Is this other man married? Does he have children?
One of the biggest problems in actively engaging in a relationship outside of your marriage, is that the one you are married to, is used as the excuse. Whether it be he's gone too much, or when you are together things aren't the same, etc. The changes in your marriage are happening, because you have a man on the side- at least to some degree. And your husband has no idea he has 'competition' for not only you, but for his child as well, should you leave to be with this high school sweetheart.
From what you have said so far, I can see no solid reason why, after only 4 years of marriage, you cannot focus on your husband, and your marriage.

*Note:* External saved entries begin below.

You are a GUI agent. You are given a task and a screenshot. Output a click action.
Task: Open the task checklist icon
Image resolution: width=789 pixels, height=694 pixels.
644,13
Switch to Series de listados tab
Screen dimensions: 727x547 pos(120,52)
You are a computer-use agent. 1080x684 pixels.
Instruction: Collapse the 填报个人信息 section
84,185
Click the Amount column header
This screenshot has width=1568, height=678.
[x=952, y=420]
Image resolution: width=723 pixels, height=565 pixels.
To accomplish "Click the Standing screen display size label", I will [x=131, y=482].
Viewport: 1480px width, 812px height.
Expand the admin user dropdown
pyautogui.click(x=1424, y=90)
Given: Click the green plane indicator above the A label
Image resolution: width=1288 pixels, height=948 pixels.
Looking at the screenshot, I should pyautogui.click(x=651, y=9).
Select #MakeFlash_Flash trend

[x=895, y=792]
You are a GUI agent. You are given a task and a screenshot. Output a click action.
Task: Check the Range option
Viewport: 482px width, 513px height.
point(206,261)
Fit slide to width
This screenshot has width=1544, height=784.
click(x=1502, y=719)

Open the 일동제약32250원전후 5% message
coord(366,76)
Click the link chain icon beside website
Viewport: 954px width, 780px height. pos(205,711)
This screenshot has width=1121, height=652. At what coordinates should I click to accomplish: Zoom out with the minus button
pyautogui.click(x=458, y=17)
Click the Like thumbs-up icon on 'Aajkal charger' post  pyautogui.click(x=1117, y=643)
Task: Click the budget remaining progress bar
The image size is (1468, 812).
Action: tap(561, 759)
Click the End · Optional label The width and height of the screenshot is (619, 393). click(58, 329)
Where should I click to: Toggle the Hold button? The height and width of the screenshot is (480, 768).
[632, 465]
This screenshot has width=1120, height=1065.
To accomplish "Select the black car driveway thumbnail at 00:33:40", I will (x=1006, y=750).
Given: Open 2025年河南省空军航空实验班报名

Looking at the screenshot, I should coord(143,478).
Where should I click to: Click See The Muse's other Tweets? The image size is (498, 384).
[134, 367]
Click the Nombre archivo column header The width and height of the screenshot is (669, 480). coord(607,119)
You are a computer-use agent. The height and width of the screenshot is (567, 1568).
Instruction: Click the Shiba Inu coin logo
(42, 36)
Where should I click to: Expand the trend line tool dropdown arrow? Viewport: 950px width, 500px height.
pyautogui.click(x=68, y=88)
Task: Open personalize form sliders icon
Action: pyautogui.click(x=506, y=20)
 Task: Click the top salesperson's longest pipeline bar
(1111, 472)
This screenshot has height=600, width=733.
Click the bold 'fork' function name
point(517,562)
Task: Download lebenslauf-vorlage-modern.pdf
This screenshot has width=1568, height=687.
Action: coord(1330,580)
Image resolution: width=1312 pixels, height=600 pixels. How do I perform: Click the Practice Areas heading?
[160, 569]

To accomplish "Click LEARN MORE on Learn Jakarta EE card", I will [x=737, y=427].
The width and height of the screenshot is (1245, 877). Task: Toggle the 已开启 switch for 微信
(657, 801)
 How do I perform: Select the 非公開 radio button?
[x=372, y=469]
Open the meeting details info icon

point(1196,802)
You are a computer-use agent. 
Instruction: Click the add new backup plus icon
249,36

There are many successful marriages where one party or the other travels extensively. Being apart IS part of the marriage, not a reason to end the marriage because you now find fault with it.
All too easy to look for others to fill those gaps, needs, and wants. Much more difficult to figure out how to improve what you have.
The man on the side, isn't much work- now. But, I guarantee you, at some point you'll be picking up his socks off the floor too. In other words, realizing after the fact that what you had, had much more substance, than what you ended up with.
If your marriage hits a rough spot, or feels stale, or you begin to feel resentful, ignored, or lonely, the last resort is another man to meet those unfulfilled needs.
Try. Try to let this other man go. Take him out of your marriage, and don't allow yourself to use him as a wedge to justify faults with your husband that could otherwise be worked out.
As long as you have a romantic interest in a man who is a 'silent' partner in your marriage, you are setting yourself up to not only lose your husband, but possibly make the biggest mistake of your life.
My advice to you, as someone who has been married for 35 years, is to learn how to weather storms, learn how to communicate with your husband, and learn how to rely on yourself.
You have so much to lose on gambling with another man in the picture. Including the chance that your husband will find out about him.
Then, it may not even be a choice for you, he may make it for you.